In 2002, Calabrese and Baldwin published a paper entitled "Defining hormesis" in which they argued that hormesis is a dose-response relationship with specific quantitative and temporal characteristics. It was further argued that the concept of benefit or harm should be decoupled from that definition. To fail to do so has the potential of politicizing the scientific evaluation of the dose-response relationship, especially in the area of risk assessment. Calabrese and Baldwin also recognized that benefit or harm had the distinct potential to be seen from specific points of view. For example, in a highly heterogeneous population with considerable inter-individual variation, a beneficial dose for one subgroup may be a harmful dose for another subgroup. In addition, it is now known that low doses of antiviral, antibacterial, and antitumor drugs can enhance the growth of these potentially harmful agents (i.e., viruses), cells, and organisms while possibly harming the human patient receiving the drug. In such cases, a low concentration of these agents may be hormetic for the disease-causing organisms but harmful to people. In many assessments of immune responses, it was determined that approximately 80% of the reported hormetic responses that were assessed with respect to clinical implications were thought to be beneficial to humans. This suggested, however, that approximately 20% of the hormetic-like low-dose stimulatory responses may be potentially adverse. Most antianxiety drugs at low doses display hormetic dose-response relationships, thereby showing beneficial responses to animal models and human subjects. Some antianxiety drugs enhance anxiety in the low-dose stimulatory zone while decreasing anxiety at higher inhibitory doses. In these two cases, the hormetic stimulation is either decreasing or increasing anxiety, depending on the agent and the animal model]. Thus, the concepts of beneficial or harmful are important to apply to dose-response relationships and need to be seen within a broad biological, clinical, and societal context. The dose-response relationship itself, however, should be seen in a manner that is distinct from these necessary and yet subsequent applications.

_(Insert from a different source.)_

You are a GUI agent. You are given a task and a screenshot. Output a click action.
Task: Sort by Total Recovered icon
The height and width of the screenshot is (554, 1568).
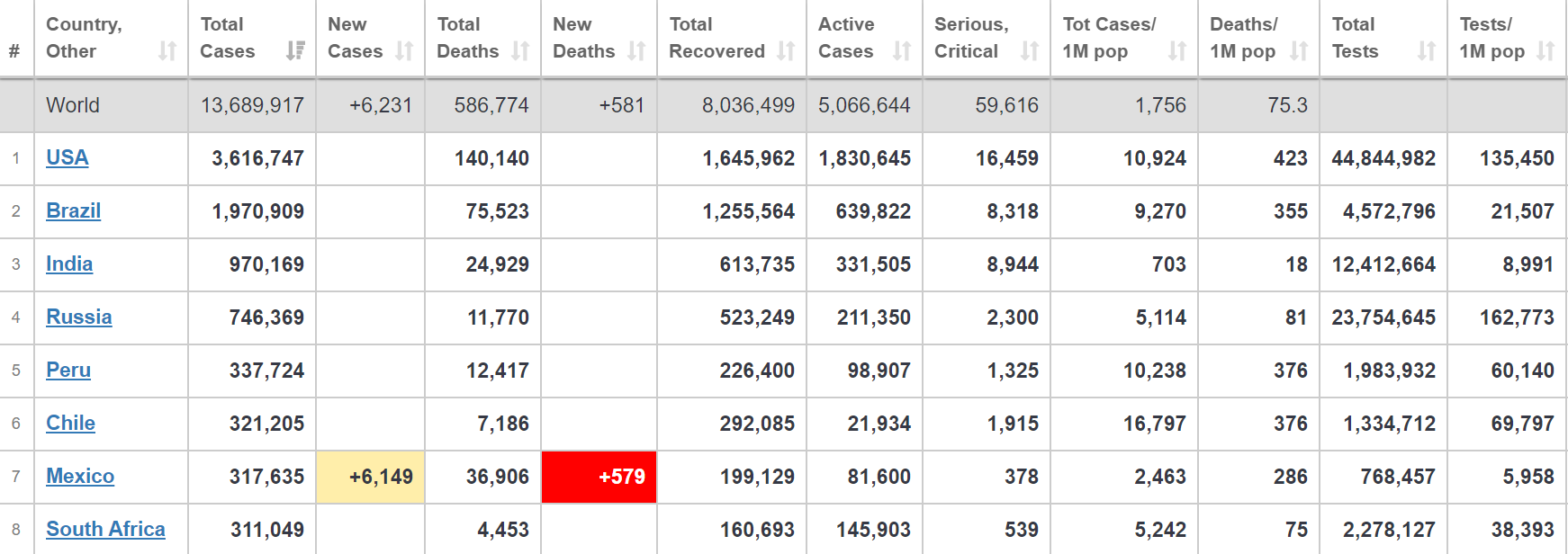786,51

I know, the Cabrese quote may have been a little dense for most. Let me give you another real world example with which I'm familiar, and you probably are, too.
Here in Minnesota in the winter we get very snowy, icy conditions. If I'm driving down the road and I sense a slippery patch, what I will immediately do is become more alert, slow down, and drive more carefully — I will effectively reduce my risk of an accident on that road because I detected ice. This does not in any way imply that ice reduces traffic accidents. Again, with the way Ann Coulter's mind works, she'd argue that what we ought to do to encourage more responsible driving is to send trucks out before a storm to hose the roads down with water instead of salt.
Ann Coulter is blithely ignoring competent scientists' informed recommendations to promote a dangerous complacency in the face of a radiation hazard. She's using a childish, lazy interpretation of a complex phenomenon to tell people lies.
Calabrese EJ (2008) Hormesis: Why it is important to toxicology and toxicologists. Environmental Toxicology and Chemistry 27(7):1451-1474.